Is the service well led?

The service worked well with other agencies and services to make sure people received their care in a joined up way.

The service had a quality assurance system. Records seen by us showed that identified shortfalls were addressed promptly. As a result the quality of the service was continuously improving.

Staff told us they were clear about their roles and responsibilities and that they received excellent support and supervision from the manager. Staff had a good understanding of the ethos of the home. This helped to ensure that people received a good quality service at all times.

7 August 2013

During a routine inspection

During our inspection we spoke with seven people who used the service, two members of staff, the Support Team Manager and a visiting social worker.

People using the service told us they had been involved in agreeing the care, support and treatment that they needed. One told us, 'I was involved in developing my care plan'. We looked at some of these plans. They were clear and up to date. People told us that they felt safe and happy. One commented that it was, 'Very nice living here'.

Care was taken to ensure that people received the medication they should have, and had agreed to take, at the times required. All medication was safely stored.

Effective recruitment procedures, with appropriate checks, ensured staff were of good character and had the required skills, qualifications and experience to carry out their work. People confirmed that staff were, 'Friendly and understanding', and we observed good professional relationships between support workers and service users. There were enough staff to meet people's care needs.

Effective systems ensured that people received appropriate and good quality care and support. However the service had been slow to identify some shortcomings in cleanliness. We noticed a lot of flies in the kitchen and found some greasy and stained surfaces and utensils. Some action had been taken and we assessed the risk to people as minor, but we asked that the standards of cleanliness were improved, particularly in the kitchen and dining area.

7 September 2012

During a routine inspection

During the inspection we spoke with five people who used the service. They told us that staff were always helpful and polite. One person told us that "Staff always knock on my door before they come in." People we spoke with told they always had a choice of meals, and a vegetarian option. They told us they had a meeting with staff every afternoon to "Talk about what we want to do the next day."

Two of the people we spoke with told us about their support plans. One of these people said "I helped with my support plan when I first moved here." Another person told us their support plan was "Reviewed quite often." They also told us that they had discussed plans for their future as part of their review.

People told about some of the things that they did during the day. This included shopping, cooking, art, music and walks. One person we spoke with told they liked helping with the cooking and said "It is helping me to be more independent."

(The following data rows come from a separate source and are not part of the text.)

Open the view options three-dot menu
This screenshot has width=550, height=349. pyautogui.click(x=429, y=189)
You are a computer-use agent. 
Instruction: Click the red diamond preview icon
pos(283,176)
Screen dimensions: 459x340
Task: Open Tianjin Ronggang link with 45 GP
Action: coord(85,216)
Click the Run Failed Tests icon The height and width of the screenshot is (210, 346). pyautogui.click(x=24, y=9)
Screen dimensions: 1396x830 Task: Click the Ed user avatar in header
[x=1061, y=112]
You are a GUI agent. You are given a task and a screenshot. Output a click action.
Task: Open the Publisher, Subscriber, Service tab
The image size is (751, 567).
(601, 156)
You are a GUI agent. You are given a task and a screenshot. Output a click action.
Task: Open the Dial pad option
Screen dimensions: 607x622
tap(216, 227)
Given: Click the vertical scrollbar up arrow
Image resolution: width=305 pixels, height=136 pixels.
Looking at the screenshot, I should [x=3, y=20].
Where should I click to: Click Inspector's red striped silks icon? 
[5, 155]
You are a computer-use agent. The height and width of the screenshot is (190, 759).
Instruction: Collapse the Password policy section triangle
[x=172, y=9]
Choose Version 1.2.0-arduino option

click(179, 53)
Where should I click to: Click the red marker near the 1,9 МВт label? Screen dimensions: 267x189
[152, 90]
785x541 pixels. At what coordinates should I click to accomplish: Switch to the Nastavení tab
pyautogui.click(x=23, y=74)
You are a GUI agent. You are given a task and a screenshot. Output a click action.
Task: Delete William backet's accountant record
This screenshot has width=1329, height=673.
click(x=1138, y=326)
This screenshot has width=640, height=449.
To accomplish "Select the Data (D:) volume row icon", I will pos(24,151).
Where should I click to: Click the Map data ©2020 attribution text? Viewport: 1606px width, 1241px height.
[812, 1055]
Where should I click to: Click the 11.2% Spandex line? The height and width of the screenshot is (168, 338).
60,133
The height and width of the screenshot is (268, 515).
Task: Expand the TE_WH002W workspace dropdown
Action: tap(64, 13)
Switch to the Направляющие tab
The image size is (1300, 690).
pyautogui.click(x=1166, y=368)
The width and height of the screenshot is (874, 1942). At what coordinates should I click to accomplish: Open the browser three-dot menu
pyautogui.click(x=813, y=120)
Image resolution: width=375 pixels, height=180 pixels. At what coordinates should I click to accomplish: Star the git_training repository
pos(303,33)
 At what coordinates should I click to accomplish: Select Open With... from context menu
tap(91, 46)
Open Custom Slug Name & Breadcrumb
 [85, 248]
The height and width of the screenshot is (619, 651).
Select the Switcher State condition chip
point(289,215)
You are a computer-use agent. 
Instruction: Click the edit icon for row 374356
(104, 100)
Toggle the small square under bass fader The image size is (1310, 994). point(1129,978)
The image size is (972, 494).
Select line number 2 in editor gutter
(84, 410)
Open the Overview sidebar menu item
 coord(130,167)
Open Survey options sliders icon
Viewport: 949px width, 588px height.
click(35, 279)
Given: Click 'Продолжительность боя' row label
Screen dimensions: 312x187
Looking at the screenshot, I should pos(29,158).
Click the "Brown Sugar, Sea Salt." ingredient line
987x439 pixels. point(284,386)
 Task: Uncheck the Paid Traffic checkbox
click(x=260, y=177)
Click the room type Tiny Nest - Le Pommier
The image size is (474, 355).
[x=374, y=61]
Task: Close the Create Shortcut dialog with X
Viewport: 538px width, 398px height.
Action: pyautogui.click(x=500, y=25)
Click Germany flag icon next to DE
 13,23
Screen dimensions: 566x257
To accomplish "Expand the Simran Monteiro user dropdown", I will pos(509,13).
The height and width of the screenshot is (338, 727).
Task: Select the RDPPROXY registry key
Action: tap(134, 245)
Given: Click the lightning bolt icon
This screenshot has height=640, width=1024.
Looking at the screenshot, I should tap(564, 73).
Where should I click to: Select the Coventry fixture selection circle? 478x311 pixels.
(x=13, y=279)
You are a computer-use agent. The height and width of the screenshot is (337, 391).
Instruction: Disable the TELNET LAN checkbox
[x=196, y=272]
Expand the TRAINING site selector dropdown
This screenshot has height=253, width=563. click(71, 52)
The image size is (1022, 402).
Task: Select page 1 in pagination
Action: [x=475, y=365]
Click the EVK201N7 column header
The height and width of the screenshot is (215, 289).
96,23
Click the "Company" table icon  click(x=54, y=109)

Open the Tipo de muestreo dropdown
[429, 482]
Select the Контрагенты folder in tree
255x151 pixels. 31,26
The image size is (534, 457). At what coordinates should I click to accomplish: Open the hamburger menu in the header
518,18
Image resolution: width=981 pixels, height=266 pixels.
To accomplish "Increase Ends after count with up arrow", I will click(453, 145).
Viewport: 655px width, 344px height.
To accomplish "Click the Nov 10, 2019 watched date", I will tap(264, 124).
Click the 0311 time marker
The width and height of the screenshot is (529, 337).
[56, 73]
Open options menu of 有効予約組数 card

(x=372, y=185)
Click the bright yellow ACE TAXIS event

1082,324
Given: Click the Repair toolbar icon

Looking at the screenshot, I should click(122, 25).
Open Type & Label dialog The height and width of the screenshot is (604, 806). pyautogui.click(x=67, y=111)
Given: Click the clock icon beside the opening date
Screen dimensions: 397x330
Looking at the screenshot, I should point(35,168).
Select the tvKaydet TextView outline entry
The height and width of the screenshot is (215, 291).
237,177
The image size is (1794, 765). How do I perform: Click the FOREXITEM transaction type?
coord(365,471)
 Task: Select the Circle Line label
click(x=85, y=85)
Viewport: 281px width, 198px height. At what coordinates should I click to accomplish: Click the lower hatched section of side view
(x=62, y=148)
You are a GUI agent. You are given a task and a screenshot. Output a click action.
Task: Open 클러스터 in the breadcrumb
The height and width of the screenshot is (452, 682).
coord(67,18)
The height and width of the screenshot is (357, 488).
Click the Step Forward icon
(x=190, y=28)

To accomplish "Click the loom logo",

Two of the people we spoke with told us that they knew what to do if they thought they were being abused or witnessed anything they thought was wrong. They told us that they would tell staff or the manager. One person told us that "Staff never shout at us, that would be wrong."

17 January 2012

During a routine inspection

We spoke with eight people who lived in the home. They told us that their needs were met and that they were consulted about the care and support that they were provided with. People were complimentary about the staff that cared for them and told us that they always treated them well and that their privacy was respected. They told us that there were enough staff on duty to support them and that they felt safe living in the home. They also told us that the environment was comfortable and clean and that they were provided with good quality meals and daily activities.